Only the line containing "Instruction: Click the" and the lines after it, through the end of the data below, are to be returned, each exactly as it stands.

(SOURCE MATERIAL Opens)

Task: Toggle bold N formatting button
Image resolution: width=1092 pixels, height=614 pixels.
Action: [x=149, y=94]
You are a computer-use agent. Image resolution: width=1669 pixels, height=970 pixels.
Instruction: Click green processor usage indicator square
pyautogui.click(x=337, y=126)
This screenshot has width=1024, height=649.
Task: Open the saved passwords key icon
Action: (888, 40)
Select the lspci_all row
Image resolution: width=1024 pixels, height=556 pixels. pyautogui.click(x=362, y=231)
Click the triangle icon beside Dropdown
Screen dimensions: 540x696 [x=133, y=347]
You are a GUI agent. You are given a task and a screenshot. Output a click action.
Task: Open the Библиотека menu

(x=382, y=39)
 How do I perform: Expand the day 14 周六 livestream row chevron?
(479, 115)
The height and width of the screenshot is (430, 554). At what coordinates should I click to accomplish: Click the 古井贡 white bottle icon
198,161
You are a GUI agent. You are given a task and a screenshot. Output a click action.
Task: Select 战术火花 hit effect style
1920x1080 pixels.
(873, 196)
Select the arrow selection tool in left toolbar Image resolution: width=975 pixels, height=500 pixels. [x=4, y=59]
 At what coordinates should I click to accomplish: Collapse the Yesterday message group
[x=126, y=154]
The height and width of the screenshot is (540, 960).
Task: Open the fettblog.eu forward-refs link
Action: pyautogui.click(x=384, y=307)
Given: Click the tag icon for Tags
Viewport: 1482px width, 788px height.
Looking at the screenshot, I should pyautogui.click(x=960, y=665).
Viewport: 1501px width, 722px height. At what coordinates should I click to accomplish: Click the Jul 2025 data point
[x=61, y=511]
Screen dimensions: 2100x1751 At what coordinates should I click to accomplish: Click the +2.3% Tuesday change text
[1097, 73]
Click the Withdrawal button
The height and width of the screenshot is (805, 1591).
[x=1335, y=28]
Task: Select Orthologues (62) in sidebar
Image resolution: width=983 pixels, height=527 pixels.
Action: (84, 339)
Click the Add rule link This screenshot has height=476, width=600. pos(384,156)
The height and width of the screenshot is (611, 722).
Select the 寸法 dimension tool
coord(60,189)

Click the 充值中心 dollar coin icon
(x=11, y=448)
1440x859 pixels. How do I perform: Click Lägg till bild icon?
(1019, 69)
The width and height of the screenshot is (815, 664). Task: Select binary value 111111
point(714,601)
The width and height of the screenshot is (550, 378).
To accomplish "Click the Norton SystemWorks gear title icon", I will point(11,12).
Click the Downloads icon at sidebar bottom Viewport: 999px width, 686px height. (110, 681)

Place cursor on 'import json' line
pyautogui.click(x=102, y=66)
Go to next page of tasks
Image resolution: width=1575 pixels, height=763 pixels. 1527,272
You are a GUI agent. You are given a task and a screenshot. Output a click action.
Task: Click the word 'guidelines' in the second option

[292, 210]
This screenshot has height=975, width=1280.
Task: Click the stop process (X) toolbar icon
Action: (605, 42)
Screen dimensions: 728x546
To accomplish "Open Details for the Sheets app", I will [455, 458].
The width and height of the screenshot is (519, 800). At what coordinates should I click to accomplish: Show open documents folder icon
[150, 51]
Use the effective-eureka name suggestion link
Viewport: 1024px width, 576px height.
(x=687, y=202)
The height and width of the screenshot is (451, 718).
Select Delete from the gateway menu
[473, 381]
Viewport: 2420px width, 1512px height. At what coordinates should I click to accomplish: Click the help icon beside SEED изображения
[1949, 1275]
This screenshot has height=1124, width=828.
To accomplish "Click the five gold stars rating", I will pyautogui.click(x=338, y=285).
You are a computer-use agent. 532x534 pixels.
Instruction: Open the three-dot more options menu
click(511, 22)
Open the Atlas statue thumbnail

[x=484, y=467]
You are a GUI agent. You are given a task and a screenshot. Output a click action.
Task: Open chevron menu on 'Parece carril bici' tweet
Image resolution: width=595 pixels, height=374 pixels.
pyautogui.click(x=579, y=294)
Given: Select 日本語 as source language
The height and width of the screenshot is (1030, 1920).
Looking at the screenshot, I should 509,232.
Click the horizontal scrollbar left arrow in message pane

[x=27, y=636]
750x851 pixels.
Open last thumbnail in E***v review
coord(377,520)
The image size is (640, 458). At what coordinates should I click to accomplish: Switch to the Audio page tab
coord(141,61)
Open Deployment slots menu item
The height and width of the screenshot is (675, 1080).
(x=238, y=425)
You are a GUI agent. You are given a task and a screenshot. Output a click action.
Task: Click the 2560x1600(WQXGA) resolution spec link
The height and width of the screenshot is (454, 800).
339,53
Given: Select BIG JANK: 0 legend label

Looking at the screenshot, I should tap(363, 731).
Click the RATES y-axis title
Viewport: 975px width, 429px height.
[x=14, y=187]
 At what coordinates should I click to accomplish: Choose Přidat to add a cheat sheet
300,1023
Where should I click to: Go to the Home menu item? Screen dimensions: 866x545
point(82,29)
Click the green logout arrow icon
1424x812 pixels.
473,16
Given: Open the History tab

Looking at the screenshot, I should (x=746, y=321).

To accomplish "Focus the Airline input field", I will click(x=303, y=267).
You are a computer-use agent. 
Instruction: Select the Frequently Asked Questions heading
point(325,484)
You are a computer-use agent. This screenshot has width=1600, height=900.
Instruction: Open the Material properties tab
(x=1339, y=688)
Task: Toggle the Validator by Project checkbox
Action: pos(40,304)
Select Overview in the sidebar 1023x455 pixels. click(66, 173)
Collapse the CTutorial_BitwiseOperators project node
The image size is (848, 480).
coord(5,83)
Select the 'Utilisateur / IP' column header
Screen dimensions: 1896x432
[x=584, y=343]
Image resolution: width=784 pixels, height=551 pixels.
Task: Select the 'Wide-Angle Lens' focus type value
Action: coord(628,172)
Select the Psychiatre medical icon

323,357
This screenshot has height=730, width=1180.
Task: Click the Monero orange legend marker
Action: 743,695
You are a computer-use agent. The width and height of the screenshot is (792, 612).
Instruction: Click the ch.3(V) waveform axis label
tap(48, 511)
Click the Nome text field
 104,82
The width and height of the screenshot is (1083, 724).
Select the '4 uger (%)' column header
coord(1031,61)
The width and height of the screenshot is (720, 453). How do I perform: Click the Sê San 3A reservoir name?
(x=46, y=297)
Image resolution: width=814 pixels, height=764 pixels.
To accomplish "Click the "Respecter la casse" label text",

(SOURCE MATERIAL Closes)

| RESULT OF THE TASK |
Instruction: Click the ch.3(V) waveform axis label
tap(48, 511)
Click the Nome text field
 104,82
The width and height of the screenshot is (1083, 724).
Select the '4 uger (%)' column header
coord(1031,61)
The width and height of the screenshot is (720, 453). How do I perform: Click the Sê San 3A reservoir name?
(x=46, y=297)
Image resolution: width=814 pixels, height=764 pixels.
To accomplish "Click the "Respecter la casse" label text",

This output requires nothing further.